▶ **Work to be completed**: Can you output, word for word, the lines that start at the one containing "coordinates (24, 34)." and end after the one containing "coordinates (375, 224)."?

╭─ Input

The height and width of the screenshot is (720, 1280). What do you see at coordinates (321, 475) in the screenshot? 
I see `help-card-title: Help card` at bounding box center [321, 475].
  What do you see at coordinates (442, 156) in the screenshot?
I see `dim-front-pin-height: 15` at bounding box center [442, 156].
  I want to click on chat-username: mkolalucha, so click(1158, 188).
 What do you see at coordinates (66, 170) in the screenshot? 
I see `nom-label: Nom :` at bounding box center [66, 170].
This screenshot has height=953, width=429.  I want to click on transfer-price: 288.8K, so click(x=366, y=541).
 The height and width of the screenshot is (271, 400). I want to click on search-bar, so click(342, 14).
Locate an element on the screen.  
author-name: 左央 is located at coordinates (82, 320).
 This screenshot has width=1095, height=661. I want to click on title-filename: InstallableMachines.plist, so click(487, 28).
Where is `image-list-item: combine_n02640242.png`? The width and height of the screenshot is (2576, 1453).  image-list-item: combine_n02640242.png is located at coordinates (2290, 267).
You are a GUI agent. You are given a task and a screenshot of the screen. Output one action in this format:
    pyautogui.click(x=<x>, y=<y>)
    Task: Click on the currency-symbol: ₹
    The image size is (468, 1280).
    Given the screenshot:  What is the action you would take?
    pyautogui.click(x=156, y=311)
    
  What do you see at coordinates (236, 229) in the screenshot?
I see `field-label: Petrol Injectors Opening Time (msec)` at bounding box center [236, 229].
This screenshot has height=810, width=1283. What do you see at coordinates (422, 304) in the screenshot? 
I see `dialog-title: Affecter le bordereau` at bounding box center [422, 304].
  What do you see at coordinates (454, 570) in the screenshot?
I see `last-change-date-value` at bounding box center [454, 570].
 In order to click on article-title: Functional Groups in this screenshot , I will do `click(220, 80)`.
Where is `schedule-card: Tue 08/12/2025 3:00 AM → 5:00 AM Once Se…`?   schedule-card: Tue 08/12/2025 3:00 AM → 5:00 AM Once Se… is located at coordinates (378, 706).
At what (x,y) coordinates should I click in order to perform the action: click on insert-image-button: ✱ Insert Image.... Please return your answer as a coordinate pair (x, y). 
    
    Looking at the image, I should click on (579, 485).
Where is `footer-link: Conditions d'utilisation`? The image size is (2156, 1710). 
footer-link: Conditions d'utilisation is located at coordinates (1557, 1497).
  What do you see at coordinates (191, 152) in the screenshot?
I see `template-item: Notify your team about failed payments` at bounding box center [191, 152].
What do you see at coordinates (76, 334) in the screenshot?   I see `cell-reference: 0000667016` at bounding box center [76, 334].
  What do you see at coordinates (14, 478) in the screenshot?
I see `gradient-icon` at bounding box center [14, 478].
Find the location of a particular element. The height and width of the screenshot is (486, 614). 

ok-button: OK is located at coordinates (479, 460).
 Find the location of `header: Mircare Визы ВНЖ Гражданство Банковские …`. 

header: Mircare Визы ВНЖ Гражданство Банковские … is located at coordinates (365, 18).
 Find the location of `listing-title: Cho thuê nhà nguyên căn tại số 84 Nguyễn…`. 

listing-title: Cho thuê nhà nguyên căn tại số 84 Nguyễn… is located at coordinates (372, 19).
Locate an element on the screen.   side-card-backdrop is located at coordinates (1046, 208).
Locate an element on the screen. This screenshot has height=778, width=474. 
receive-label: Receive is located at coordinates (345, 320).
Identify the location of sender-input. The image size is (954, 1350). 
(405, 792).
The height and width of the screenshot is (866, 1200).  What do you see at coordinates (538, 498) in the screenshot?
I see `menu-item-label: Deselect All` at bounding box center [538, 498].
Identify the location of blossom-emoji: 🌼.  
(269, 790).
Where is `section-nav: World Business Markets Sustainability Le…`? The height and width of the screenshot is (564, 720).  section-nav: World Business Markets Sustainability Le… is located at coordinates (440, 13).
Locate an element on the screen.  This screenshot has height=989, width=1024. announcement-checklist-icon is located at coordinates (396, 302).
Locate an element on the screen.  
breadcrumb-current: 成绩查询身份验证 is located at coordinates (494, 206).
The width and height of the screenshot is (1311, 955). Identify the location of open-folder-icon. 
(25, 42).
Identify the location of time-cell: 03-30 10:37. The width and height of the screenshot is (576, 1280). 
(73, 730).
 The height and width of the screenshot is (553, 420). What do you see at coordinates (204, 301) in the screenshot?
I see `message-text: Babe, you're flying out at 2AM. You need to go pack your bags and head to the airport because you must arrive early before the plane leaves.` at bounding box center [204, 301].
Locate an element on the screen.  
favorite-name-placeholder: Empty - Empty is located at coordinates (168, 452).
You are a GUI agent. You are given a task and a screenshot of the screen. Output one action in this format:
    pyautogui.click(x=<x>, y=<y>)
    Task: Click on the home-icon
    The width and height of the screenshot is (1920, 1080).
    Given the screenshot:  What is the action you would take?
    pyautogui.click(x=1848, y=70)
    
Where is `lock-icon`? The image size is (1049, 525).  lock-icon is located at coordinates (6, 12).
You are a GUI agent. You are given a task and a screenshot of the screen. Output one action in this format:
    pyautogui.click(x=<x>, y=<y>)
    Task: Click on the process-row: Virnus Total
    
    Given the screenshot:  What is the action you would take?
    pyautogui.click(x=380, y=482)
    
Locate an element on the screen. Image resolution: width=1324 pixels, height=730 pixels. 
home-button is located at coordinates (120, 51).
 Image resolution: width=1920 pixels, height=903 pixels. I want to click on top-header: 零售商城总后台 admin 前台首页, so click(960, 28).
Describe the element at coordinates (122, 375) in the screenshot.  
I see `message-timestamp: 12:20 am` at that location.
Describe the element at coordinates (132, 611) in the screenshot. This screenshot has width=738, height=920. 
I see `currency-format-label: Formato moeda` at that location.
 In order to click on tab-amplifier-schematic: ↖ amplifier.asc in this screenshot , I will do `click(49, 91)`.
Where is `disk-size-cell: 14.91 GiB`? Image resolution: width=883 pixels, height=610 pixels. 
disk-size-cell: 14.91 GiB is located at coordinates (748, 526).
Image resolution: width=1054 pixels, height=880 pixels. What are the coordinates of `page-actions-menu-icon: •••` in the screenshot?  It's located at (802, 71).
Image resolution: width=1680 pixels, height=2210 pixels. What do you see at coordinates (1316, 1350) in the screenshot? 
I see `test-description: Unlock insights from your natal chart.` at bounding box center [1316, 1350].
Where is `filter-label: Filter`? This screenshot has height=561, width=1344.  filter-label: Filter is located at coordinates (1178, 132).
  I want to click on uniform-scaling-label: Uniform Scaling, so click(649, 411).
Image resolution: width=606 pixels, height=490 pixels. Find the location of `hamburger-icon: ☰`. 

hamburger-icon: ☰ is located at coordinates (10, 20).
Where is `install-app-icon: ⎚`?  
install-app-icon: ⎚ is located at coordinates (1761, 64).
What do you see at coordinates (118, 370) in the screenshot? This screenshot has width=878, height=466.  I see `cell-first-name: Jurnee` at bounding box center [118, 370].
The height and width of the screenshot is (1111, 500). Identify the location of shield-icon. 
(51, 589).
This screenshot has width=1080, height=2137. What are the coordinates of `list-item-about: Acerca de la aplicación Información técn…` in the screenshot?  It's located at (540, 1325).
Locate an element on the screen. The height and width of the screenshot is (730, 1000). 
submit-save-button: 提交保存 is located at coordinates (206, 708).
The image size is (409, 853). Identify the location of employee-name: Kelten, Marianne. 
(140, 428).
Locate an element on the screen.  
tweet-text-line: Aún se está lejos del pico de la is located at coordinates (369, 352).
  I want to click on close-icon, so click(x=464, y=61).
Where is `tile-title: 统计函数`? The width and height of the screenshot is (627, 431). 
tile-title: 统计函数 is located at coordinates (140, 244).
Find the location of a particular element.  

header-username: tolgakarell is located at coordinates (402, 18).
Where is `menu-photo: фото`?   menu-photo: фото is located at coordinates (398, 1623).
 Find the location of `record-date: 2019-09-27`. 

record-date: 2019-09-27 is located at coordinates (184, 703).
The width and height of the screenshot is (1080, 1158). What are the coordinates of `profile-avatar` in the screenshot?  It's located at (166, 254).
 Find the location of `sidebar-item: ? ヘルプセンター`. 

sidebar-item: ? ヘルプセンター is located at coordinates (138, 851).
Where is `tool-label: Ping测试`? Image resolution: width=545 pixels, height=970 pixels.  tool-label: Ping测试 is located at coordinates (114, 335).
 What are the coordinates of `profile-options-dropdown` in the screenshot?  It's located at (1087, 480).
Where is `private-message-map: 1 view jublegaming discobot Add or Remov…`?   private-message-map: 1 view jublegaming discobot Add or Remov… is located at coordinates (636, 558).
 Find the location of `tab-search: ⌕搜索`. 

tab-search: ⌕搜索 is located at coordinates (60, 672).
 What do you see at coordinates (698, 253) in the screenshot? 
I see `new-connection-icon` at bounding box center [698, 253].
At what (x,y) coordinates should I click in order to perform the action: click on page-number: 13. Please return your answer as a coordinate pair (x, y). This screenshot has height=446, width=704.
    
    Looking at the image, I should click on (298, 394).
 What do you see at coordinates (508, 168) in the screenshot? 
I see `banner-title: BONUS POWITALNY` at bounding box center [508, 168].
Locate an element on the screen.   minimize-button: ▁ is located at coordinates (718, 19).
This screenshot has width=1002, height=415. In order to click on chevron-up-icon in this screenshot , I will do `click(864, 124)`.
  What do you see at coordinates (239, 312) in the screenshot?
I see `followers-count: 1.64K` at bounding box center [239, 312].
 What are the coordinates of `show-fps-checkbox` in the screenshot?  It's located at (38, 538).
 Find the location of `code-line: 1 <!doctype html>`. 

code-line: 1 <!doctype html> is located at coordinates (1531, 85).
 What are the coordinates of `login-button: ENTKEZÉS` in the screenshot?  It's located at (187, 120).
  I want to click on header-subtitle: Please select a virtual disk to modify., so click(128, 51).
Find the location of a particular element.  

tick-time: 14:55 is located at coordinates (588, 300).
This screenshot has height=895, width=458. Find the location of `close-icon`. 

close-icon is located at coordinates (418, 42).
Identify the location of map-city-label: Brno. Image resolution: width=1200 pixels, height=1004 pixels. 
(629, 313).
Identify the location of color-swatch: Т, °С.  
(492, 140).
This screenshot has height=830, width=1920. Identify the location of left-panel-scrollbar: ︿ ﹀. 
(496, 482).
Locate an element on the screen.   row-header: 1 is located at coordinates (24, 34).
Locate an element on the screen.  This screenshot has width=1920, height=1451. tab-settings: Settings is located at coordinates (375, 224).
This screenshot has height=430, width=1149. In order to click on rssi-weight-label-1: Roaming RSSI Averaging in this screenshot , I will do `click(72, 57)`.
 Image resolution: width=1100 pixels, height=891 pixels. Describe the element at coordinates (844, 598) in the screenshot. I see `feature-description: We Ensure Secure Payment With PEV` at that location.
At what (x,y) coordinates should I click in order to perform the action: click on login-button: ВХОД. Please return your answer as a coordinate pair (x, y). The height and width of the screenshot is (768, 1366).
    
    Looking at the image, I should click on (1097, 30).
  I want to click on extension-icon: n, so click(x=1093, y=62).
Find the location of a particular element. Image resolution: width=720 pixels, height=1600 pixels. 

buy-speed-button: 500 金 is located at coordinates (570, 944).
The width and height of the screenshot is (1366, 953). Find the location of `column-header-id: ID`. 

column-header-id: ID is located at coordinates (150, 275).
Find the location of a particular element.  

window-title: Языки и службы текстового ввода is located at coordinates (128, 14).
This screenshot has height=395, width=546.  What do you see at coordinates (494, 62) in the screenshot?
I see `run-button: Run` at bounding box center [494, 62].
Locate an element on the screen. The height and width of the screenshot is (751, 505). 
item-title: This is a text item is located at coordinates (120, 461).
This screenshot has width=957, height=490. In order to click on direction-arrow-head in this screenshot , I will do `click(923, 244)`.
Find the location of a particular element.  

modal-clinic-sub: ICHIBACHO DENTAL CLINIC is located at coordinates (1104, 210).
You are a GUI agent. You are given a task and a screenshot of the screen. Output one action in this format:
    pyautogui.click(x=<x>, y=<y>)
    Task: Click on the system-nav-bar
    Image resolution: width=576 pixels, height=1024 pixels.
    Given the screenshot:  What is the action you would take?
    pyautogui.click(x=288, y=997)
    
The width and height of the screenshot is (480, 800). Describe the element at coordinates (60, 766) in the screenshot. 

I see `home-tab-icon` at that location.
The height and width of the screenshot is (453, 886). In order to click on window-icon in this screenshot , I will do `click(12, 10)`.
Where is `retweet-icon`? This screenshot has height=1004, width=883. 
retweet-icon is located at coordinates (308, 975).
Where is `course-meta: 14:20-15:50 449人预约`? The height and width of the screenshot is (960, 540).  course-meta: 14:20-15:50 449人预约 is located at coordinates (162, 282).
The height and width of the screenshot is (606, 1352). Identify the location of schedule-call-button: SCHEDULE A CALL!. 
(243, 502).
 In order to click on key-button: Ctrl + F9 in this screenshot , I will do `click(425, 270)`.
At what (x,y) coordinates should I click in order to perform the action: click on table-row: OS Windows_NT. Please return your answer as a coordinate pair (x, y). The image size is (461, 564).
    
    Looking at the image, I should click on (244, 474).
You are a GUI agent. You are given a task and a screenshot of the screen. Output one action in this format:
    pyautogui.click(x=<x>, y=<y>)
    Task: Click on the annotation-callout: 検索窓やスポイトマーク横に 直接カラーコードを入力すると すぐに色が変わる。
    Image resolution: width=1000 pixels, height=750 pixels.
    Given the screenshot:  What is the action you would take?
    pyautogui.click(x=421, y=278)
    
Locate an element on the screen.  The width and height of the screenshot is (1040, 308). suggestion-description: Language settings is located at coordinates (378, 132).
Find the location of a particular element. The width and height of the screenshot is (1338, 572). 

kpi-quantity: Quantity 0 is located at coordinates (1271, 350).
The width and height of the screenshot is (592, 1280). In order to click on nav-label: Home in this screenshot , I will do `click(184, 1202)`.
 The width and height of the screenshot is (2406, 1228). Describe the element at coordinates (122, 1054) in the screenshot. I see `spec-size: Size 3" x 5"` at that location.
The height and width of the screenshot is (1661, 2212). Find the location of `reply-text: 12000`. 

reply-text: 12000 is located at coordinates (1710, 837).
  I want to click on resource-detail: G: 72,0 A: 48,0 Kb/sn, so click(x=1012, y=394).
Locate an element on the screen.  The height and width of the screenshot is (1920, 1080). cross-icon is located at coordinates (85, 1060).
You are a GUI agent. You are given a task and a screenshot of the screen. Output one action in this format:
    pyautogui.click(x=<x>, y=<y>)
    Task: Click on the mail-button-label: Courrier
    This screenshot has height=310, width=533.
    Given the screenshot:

╰─

▶ **Expected output**:
Locate an element on the screen.   row-header: 1 is located at coordinates (24, 34).
Locate an element on the screen.  This screenshot has width=1920, height=1451. tab-settings: Settings is located at coordinates (375, 224).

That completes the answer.